▶ _WRITTEN TASK_: Copy the rows from the first one through the line containing "will click(x=78, y=86).", requests included, and shift every coordinate in the answers by -4.
------------------------------------------------------------
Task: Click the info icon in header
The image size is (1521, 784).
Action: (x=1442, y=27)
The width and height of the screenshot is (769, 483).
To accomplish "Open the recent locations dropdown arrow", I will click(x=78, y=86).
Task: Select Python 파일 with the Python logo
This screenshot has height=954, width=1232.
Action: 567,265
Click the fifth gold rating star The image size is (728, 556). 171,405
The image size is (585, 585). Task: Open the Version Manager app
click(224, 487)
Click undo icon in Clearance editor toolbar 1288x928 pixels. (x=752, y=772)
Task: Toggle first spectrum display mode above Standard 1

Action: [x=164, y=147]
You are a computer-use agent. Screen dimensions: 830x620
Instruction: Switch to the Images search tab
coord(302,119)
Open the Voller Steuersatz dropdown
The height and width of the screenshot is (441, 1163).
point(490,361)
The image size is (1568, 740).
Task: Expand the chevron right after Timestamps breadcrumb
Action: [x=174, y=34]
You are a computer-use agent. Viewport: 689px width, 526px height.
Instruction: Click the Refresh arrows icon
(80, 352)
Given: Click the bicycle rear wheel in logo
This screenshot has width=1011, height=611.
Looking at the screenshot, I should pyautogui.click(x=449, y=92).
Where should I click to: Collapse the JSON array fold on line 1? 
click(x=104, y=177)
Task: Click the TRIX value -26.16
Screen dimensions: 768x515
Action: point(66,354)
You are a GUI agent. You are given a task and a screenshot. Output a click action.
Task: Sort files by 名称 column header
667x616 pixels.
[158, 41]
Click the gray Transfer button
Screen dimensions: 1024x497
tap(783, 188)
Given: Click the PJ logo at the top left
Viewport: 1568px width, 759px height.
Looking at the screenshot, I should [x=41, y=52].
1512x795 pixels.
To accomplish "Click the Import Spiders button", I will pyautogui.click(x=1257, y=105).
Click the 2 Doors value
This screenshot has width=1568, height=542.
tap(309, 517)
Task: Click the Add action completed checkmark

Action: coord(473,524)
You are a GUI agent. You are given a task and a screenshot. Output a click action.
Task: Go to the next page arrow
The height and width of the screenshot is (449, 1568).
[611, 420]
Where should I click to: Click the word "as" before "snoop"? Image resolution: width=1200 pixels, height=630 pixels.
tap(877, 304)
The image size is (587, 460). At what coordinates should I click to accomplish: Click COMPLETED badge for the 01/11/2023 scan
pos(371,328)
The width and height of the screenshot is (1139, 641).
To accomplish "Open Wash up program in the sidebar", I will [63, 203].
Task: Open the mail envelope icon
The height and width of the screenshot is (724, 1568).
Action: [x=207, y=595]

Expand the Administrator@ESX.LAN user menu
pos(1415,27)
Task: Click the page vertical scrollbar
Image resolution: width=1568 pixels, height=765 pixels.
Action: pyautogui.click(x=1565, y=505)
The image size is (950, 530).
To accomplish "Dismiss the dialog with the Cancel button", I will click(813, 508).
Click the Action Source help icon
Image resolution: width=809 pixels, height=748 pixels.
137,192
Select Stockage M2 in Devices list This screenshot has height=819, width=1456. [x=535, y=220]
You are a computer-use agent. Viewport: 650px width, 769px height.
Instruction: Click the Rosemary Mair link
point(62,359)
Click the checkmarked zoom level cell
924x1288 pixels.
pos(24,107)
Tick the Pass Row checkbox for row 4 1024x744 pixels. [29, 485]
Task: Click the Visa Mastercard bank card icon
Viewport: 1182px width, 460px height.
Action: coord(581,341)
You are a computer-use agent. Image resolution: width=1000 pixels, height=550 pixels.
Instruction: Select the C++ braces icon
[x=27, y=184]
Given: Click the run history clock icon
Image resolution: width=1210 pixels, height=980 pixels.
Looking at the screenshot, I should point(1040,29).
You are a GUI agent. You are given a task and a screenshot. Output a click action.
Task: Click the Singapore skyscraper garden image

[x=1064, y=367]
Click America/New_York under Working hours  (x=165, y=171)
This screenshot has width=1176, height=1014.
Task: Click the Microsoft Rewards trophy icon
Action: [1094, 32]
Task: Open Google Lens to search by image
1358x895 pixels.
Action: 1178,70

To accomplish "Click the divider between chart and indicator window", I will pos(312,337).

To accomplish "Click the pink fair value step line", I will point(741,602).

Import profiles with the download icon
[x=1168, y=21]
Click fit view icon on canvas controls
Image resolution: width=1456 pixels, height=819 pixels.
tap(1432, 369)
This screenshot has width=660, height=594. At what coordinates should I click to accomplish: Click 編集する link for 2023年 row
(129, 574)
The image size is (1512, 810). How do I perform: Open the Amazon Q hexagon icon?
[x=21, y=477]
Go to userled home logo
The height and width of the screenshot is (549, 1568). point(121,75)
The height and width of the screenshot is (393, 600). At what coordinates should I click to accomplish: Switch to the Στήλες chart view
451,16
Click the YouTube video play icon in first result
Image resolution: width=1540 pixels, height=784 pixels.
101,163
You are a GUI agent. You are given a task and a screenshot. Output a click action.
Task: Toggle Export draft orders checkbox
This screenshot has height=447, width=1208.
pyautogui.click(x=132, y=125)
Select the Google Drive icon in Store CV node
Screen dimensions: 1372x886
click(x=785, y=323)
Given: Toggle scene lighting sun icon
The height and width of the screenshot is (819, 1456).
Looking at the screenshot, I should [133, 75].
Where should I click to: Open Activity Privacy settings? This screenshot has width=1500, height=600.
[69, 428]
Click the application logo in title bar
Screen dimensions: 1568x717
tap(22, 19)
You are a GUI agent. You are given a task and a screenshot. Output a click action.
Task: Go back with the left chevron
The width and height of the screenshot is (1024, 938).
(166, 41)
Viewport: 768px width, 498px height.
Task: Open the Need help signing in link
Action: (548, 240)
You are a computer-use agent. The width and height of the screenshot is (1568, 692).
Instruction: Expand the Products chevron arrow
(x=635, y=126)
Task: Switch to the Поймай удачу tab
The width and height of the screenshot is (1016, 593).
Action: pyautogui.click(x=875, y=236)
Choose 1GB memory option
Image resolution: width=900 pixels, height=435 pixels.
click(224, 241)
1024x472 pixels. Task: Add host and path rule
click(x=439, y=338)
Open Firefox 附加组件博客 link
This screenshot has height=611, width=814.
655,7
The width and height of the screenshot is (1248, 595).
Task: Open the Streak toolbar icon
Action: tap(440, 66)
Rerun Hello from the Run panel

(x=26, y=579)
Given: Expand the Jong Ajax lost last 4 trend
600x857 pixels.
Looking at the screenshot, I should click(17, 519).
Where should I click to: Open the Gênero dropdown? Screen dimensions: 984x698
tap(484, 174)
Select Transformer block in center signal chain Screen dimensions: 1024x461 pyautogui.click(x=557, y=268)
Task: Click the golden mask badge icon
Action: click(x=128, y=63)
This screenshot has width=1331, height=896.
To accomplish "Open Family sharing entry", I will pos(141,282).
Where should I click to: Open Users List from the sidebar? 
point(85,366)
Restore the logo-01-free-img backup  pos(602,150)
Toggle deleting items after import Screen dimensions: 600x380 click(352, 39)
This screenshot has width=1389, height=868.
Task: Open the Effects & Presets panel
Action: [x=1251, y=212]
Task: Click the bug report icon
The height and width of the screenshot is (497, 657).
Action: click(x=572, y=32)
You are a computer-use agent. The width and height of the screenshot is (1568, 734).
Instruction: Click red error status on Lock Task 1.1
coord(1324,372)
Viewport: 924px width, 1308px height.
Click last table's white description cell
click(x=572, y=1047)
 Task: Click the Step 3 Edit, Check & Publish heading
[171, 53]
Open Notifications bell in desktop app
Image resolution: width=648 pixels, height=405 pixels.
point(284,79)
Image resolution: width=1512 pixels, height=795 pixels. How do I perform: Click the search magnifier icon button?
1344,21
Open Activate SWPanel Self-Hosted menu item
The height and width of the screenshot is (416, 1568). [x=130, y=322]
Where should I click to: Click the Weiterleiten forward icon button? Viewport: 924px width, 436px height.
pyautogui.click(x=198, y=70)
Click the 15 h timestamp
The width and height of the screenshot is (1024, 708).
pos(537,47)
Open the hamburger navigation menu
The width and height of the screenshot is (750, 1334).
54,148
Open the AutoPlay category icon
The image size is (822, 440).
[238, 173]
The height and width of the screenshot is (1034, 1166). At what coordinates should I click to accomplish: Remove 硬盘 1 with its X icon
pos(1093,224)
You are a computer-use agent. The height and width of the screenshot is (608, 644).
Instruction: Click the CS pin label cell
------------------------------------------------------------
▶ _COMPLETE OUTPUT_:
Task: Click the info icon in header
The image size is (1521, 784).
Action: (x=1438, y=23)
The width and height of the screenshot is (769, 483).
To accomplish "Open the recent locations dropdown arrow", I will click(x=74, y=82).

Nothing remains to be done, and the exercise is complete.